En août 1914, la guerre retient Léon Lafage à son poste au Ministère, successivement à Cahors puis à Mont-de-Marsan. En 1916, il occupe à Londres le poste de Secrétaire général du Haut-Commissariat de France en Grande-Bretagne. Il détestera Londres, où il restera jusqu’à la fin de la guerre.
Lafage publie en 1921 son second roman : « Les abeilles mortes » histoire des pérégrinations orientales d’un gentilhomme quercynois ; puis son troisième roman « Bottier-Lampaigne » (1926), titre éponyme d’un député dont l’avènement, l’apogée et la chute sont relatés. Avec « La felouque bleue », (1927), l’écrivain renoue avec un langage un peu suranné, aux mots rares, oubliés, chers à son coeur, restituant merveilleusement l’esprit, la naïveté du temps jadis. Le « Fifre et le buis » (1931), réunit quarante contes tour à tour pathétiques ou au contraire divertissants « telles les histoires du coq ivre mort, du lièvre qui subtilise les écus du chasseur » (2), du jeune soupirant de la fille du gardien du cimetière – spectateur assidu de tous les enterrements , « du vieil âne qui porte collées à sa peau les mouches nécessaires au pêcheur de truites… » (3). Après « Le pays de Gambetta » (1933), « La rose de cuir » en 1940, son dernier recueil de contes, passe quasiment inaperçu dans le contexte troublé de l’époque.

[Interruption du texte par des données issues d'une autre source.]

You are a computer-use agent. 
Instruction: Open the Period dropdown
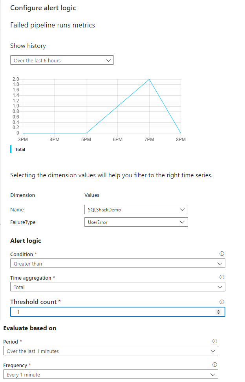point(110,351)
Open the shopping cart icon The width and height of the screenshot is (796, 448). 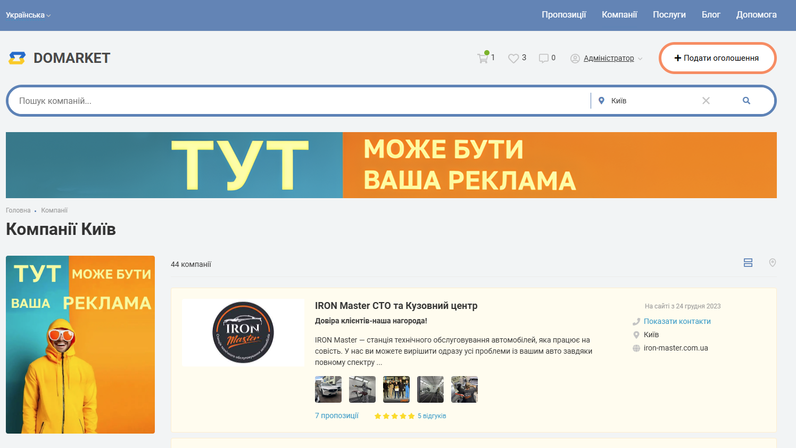(483, 58)
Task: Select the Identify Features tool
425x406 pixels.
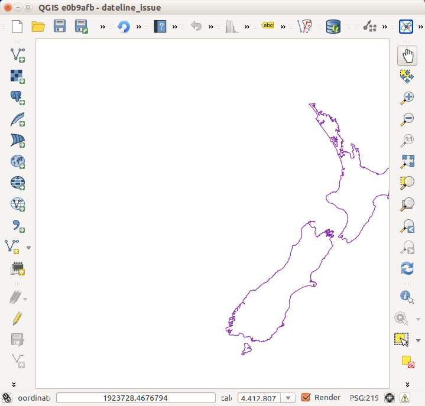Action: click(407, 295)
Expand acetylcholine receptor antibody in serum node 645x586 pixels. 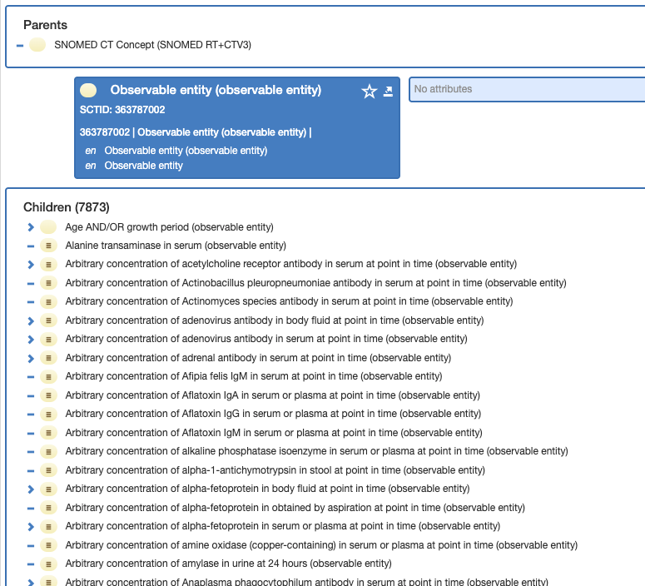tap(31, 265)
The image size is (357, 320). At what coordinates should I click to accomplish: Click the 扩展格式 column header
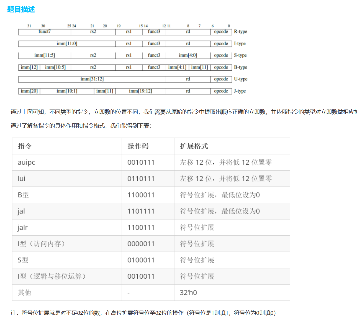[194, 146]
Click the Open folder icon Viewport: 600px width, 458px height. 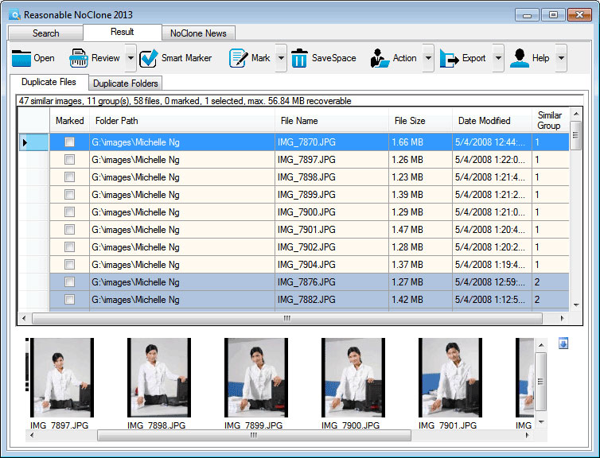coord(21,58)
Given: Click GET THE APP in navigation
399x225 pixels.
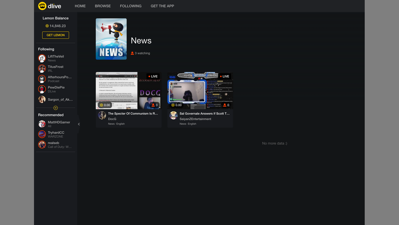Looking at the screenshot, I should click(x=162, y=6).
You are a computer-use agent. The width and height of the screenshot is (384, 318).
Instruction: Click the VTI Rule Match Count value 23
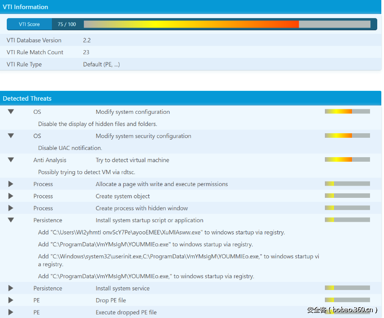pyautogui.click(x=86, y=52)
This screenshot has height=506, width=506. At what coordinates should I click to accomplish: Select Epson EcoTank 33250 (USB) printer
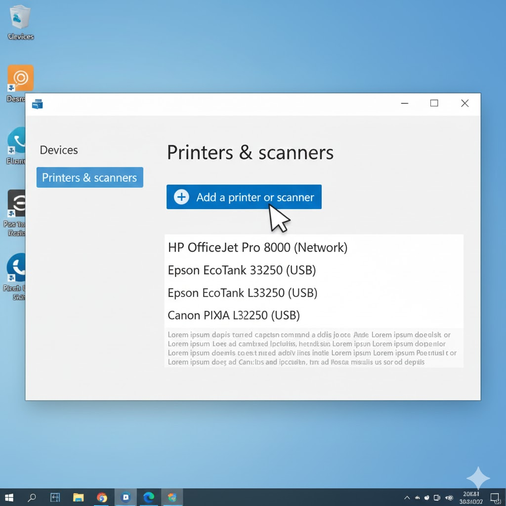(x=242, y=270)
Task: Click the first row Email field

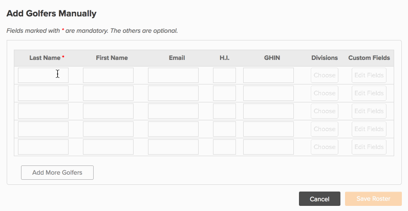Action: click(x=174, y=75)

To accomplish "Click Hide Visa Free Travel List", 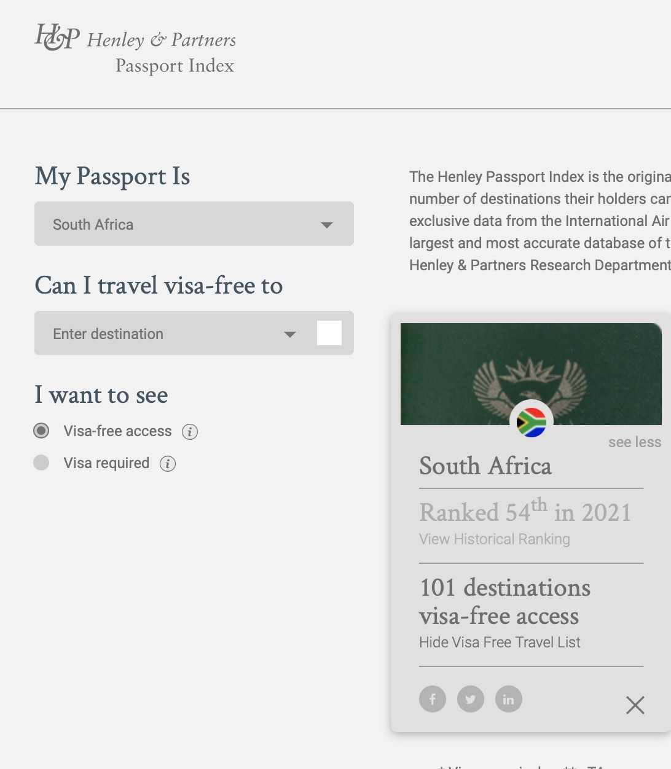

Léon Lafage passe la Seconde Guerre mondiale entre Tarbes et Lourdes, charmé par les Pyrénées. Il retourne à Paris en 1948, ne livrant plus qu’une production littéraire de plus en plus rare. Il meurt dans la capitale le 9 mars 1953, et repose dans son village natal.
Il a brossé dans son oeuvre une fresque de ce Quercy, partie intime de son être. En dépeignant les villes, les routes, les habitants au phrasé si particulier, les coutumes, les récoltes, la vigne…, il s’est montré à la fois géographe, historien, sociologue. Son oeuvre permet aux lecteurs d’aujourd’hui de renouer avec un passé définitivement disparu.
Texte extrait de :
La Mémoire vive, par Sophie Villes, Cahors, 1998
(1, 2 et 3) A. MOULIS : Léon Lafage, écrivain du Quercy », Cahors, 1959.